◆ **TEXT**
- Let $a(n)$ be A006351 (i.e., number of series-parallel networks with n labeled edges. Also called yoke-chains by Cayley and MacMahon). Here exponential generating function is $A(x)$ such that $B(x) = xA(x)$ where $$ (B(x))' = \frac{1+B(x)}{1-B(x)}. $$
- Let $$ R(n, q) = \begin{cases} 1 & \textrm{if } n = 0 \\ R(n-1, 0) + R(n-1, 1) & \textrm{if } q = 0 \\ R(n, q-1) + (q+1)(R(n-1, q) + R(n-1, q+1)) & \textrm{otherwise} \end{cases} $$
I conjecture that $$ R(n, 0) = a(n+1). $$
Here is the PARI/GP program to check it numerically:
upto1(n) = my(CF = 1); for(i=1, n, CF = 1 - x*(n-i+1) - x*(n-i+1)/CF + x*O(x^n)); Vec(1/CF)

Stored items from a collection

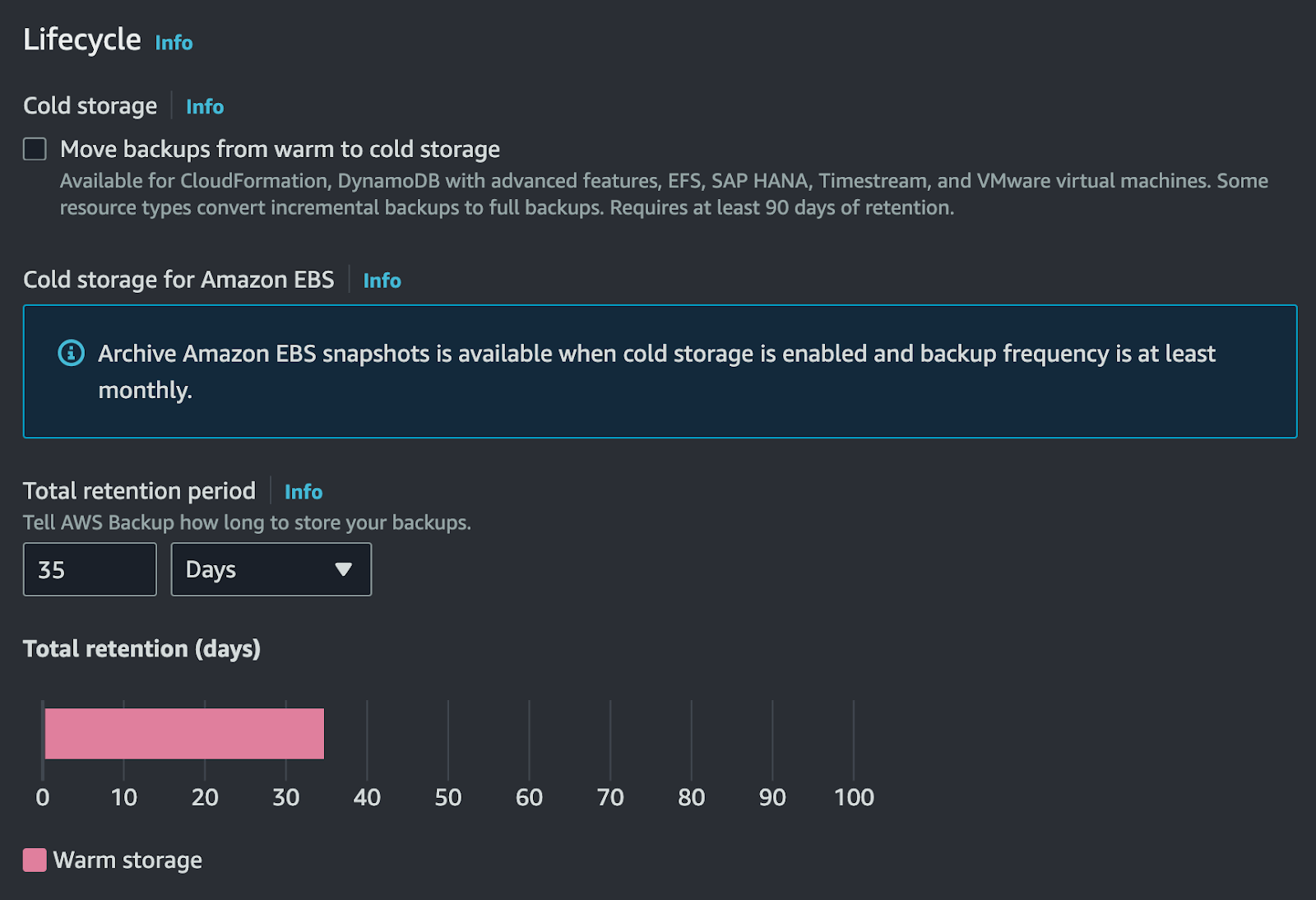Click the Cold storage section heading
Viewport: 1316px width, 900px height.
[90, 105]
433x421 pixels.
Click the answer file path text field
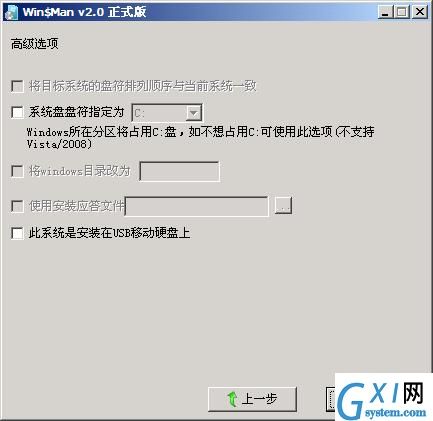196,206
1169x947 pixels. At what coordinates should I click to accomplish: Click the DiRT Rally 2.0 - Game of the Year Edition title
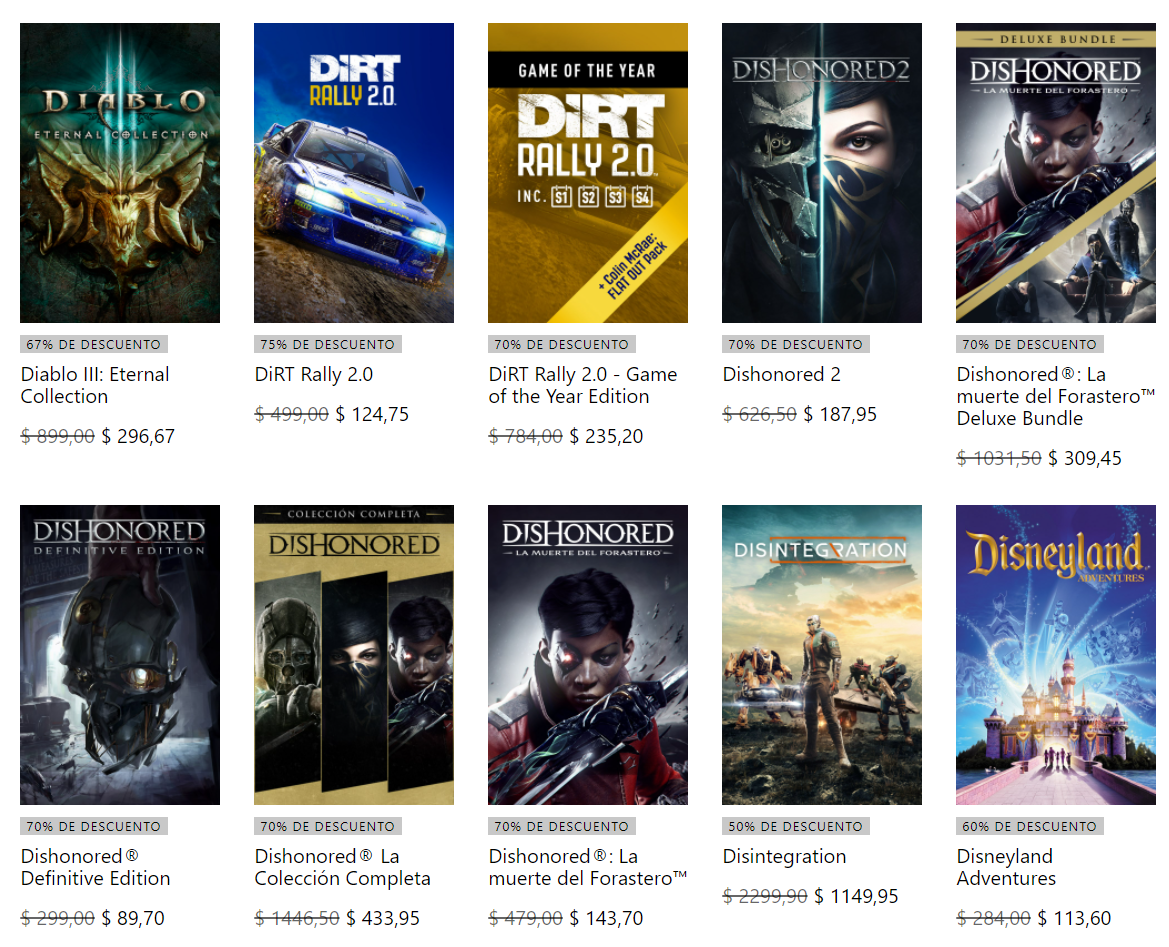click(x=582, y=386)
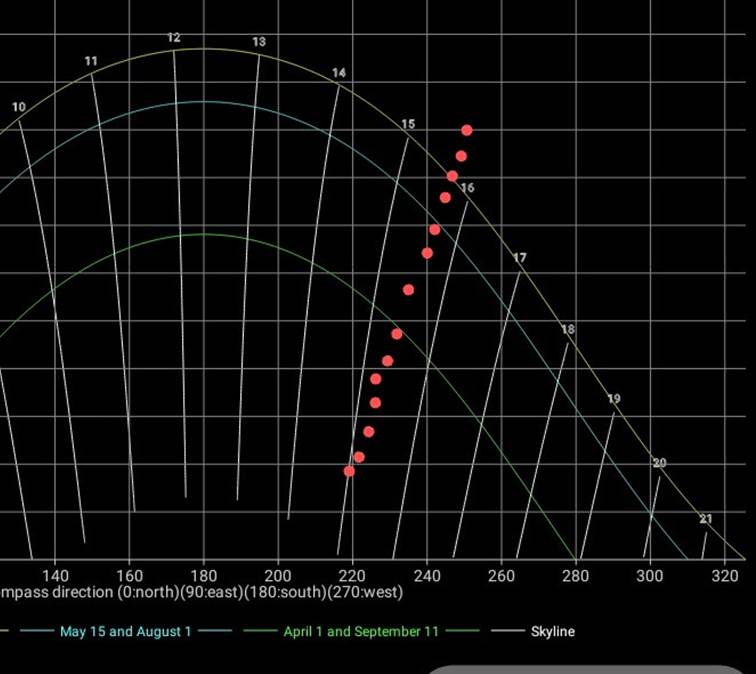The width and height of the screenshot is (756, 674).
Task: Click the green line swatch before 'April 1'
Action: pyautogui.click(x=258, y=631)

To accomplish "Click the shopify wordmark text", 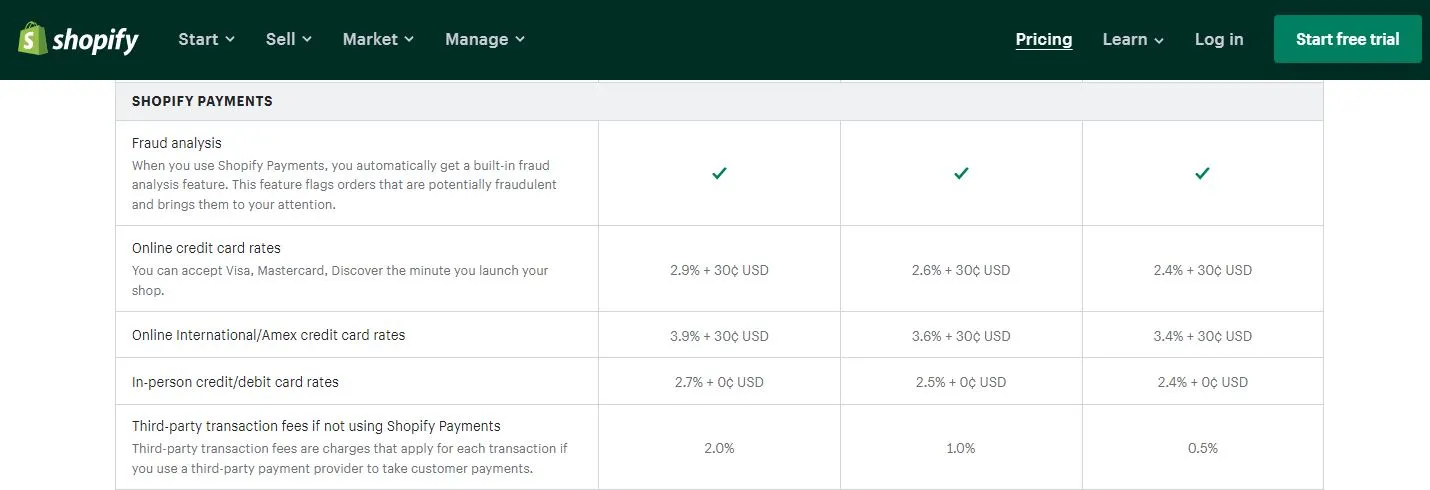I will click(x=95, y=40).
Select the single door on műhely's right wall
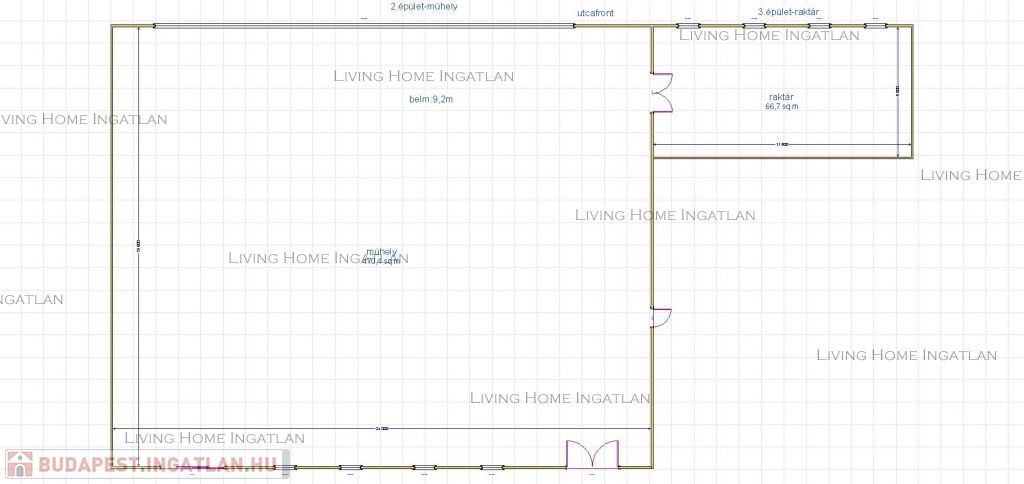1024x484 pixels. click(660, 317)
--
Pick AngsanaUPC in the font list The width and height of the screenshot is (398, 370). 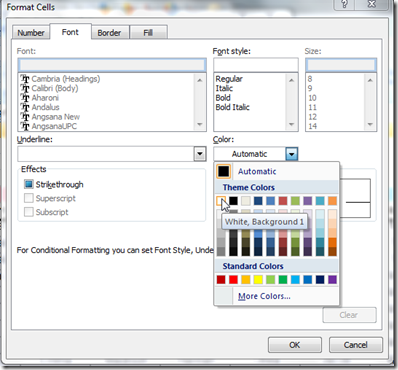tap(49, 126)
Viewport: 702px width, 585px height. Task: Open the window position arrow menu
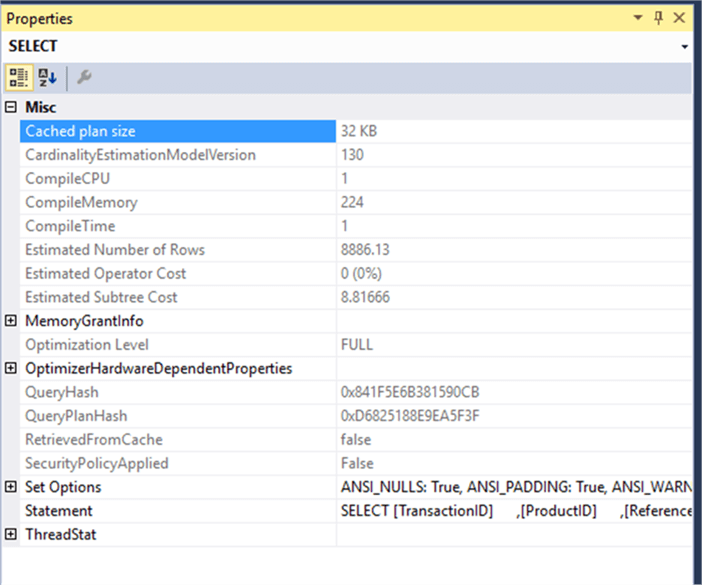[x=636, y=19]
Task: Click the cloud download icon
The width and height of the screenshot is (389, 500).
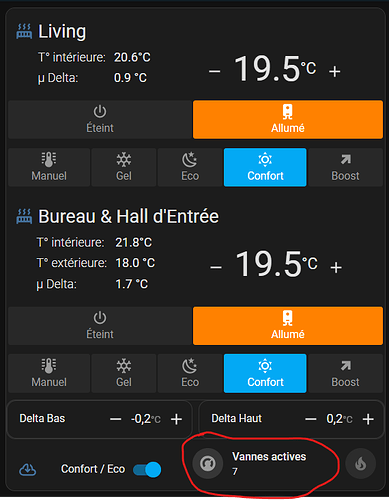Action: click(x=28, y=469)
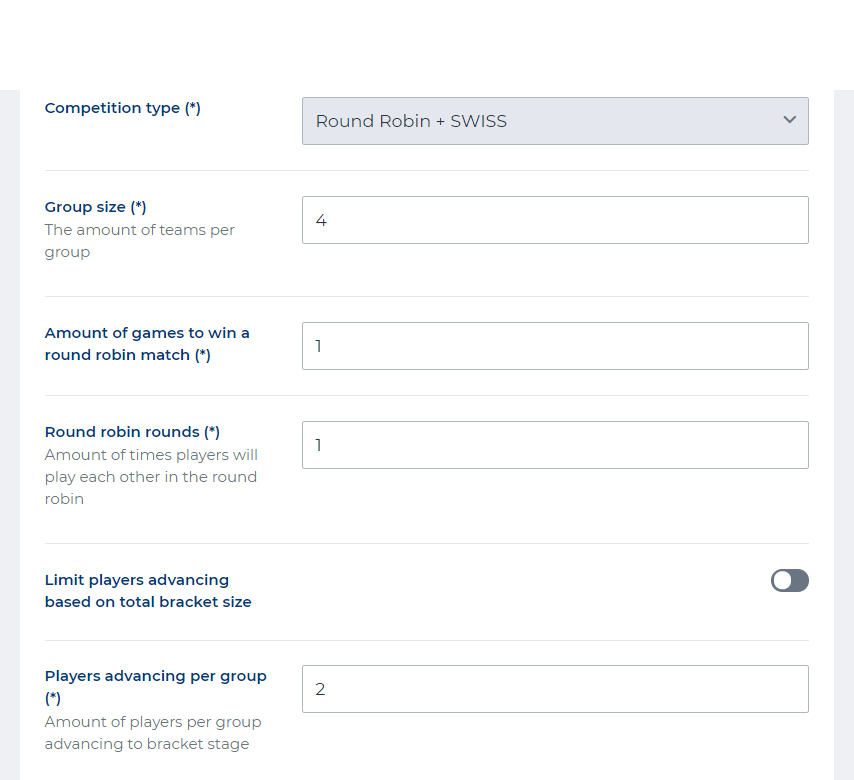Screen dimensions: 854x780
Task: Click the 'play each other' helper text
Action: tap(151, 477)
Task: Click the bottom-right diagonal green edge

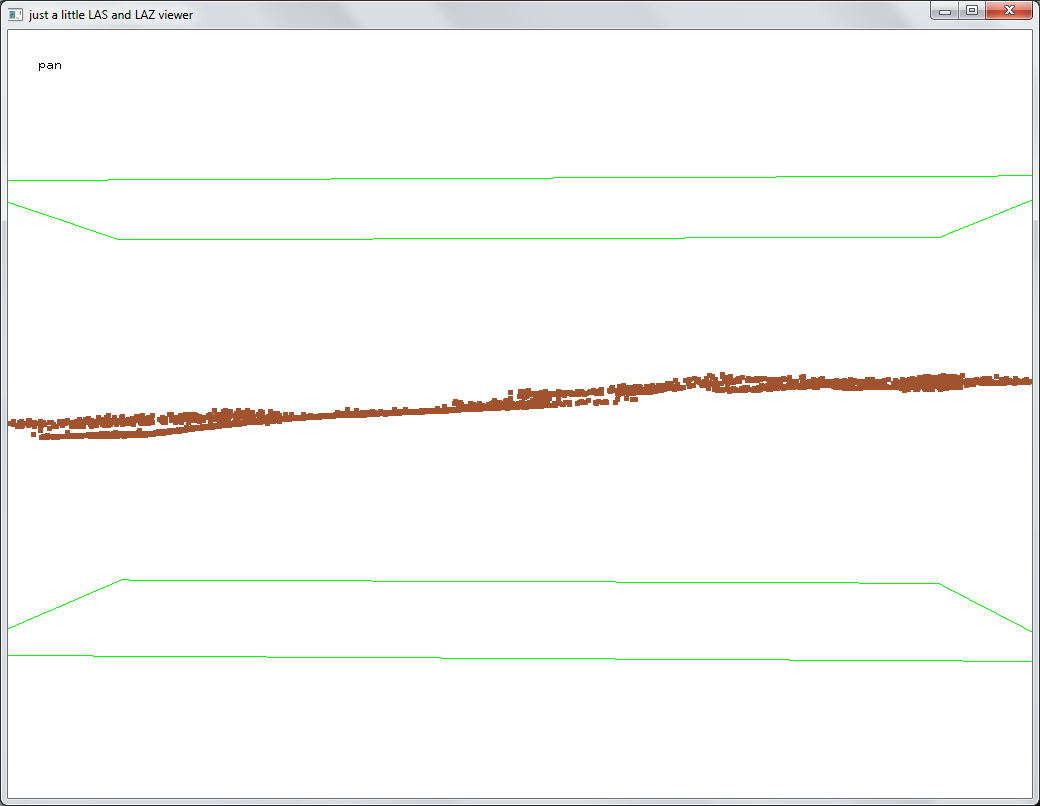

◆ **PROBLEMS TO SOLVE**
a) Please edit the post on series-parallel networks: give the passage starting with "- Let $a(n)$" and going on through "x*(n-i+1)/CF + x*O(x^n)); Vec(1/CF)", putting "empirically" in place of "numerically".
b) According to the post on series-parallel networks, what did Cayley and MacMahon call these networks?
c) Decide whether each statement agrees with the post on series-parallel networks, and back each yes or no with a quotation from it: (i) a(n) counts series-parallel networks with n labeled edges; (ii) the conjecture is that R(n, 0) equals a(n); (iii) the program offered to check the conjecture is written in PARI/GP.
These items are separate material and are not part of the post on series-parallel networks.

◆ **TASK RESPONSES**
a)
- Let $a(n)$ be A006351 (i.e., number of series-parallel networks with n labeled edges. Also called yoke-chains by Cayley and MacMahon). Here exponential generating function is $A(x)$ such that $B(x) = xA(x)$ where $$ (B(x))' = \frac{1+B(x)}{1-B(x)}. $$
- Let $$ R(n, q) = \begin{cases} 1 & \textrm{if } n = 0 \\ R(n-1, 0) + R(n-1, 1) & \textrm{if } q = 0 \\ R(n, q-1) + (q+1)(R(n-1, q) + R(n-1, q+1)) & \textrm{otherwise} \end{cases} $$
I conjecture that $$ R(n, 0) = a(n+1). $$
Here is the PARI/GP program to check it empirically:
upto1(n) = my(CF = 1); for(i=1, n, CF = 1 - x*(n-i+1) - x*(n-i+1)/CF + x*O(x^n)); Vec(1/CF)

b) Yoke-chains.

c)
(i) Yes: "number of series-parallel networks with n labeled edges"
(ii) No: "R(n, 0) = a(n+1)"
(iii) Yes: "Here is the PARI/GP program to check it numerically"